Start with getting a clear view of your credit score. How much is it? If you’re a complete beginner and have no idea what a credit score, then learn about it in as much detail as possible. In the simplest words, a credit score represents your “creditworthyness.” Though creditworthyness is not a word, I’m using it to explain things to you quickly.

FICO (Fair Isaac Corporation) created this so-called scorecard called Credit Score that immediately represents an individual’s or a business’s credit ability. So, if you’re in the US, credit score range between 300-850. While 850 is nearly impossible to achieve, if you have a credit score about 700, then you’re going good. A score below 500 is generally a bad sign...

What is your credit score? As of writing this my credit score is 726, which is good enough… A good credit score brings good perks like higher credit limit on credit card, easy loan processing, and also, in some situations, you can demand a higher interest rate on your savings deposits…

(2) Reduce Credit Card Expense Limit

If you have discovered that your credit limit has gone down below 600, it’s a red signal… It’s time to wake up and bring everything under control. Among everything, if you’re an avid credit card user, then you should immediately decrease credit spending limit. Set it to 30% of your credit limit.

So, if your credit card has a total credit limit of $10,000, lock the expense limit to $3,000. Yeah, this might feel too low, but if you want to improve your credit score, a good handling of credit card is absolutely necessary.

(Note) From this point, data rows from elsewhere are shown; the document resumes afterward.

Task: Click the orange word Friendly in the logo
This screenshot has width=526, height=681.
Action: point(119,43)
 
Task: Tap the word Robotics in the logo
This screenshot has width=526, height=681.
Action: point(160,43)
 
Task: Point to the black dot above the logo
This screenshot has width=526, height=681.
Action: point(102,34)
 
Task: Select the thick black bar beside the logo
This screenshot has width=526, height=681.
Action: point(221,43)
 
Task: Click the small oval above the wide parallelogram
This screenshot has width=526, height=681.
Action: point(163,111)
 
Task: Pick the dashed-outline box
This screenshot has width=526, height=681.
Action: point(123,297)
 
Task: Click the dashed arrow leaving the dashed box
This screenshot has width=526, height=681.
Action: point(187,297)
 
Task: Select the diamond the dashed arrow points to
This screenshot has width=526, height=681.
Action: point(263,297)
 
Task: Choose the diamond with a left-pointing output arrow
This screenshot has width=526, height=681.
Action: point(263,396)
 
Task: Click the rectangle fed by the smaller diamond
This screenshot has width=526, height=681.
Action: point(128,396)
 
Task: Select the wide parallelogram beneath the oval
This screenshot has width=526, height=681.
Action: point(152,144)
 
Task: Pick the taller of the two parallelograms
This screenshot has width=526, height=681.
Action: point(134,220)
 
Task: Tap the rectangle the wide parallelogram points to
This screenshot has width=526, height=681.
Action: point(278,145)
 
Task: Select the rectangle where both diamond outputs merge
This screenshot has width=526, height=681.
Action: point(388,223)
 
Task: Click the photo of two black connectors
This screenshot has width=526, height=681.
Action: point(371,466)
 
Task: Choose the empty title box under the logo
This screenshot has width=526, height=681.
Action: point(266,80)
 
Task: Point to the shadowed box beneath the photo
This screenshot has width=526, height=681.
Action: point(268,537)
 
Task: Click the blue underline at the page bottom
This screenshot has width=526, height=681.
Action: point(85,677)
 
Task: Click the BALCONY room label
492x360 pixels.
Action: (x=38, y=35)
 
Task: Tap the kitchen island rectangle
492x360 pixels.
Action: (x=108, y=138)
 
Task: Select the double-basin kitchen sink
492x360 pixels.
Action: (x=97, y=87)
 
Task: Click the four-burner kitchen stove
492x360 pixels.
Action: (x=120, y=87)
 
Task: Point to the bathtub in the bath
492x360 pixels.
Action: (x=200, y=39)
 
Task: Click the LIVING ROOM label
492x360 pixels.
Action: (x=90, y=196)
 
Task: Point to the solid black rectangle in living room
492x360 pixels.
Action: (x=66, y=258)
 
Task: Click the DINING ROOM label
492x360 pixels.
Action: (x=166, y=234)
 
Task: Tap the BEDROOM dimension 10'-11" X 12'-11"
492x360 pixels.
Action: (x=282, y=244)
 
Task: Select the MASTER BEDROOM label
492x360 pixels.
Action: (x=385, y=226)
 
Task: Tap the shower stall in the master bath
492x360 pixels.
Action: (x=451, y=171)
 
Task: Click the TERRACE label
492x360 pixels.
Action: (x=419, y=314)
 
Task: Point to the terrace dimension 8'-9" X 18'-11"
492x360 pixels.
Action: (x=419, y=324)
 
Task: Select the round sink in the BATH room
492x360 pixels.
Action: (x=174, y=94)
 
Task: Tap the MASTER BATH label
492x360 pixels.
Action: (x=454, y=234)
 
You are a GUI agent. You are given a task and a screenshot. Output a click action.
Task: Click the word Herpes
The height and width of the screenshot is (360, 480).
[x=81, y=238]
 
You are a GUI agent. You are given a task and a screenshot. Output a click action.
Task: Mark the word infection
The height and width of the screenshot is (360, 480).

I have read in many community forums about how someone did nothing but controlled their credit card spending and boosted their credit score. Trust me, credit card is a boon for our economy, but it can eventually turn into a curse if not handled properly.

(3) Limit Hard Inquires

There are primarily two types of inquires while looking for your credit score. The first is soft inquiry, and the other is hard inquiry. While soft inquiry doesn’t affect your credit score, hard inquiries do. The worst thing about hard inquiries is that it decreases your credit score slowly, without your knowledge.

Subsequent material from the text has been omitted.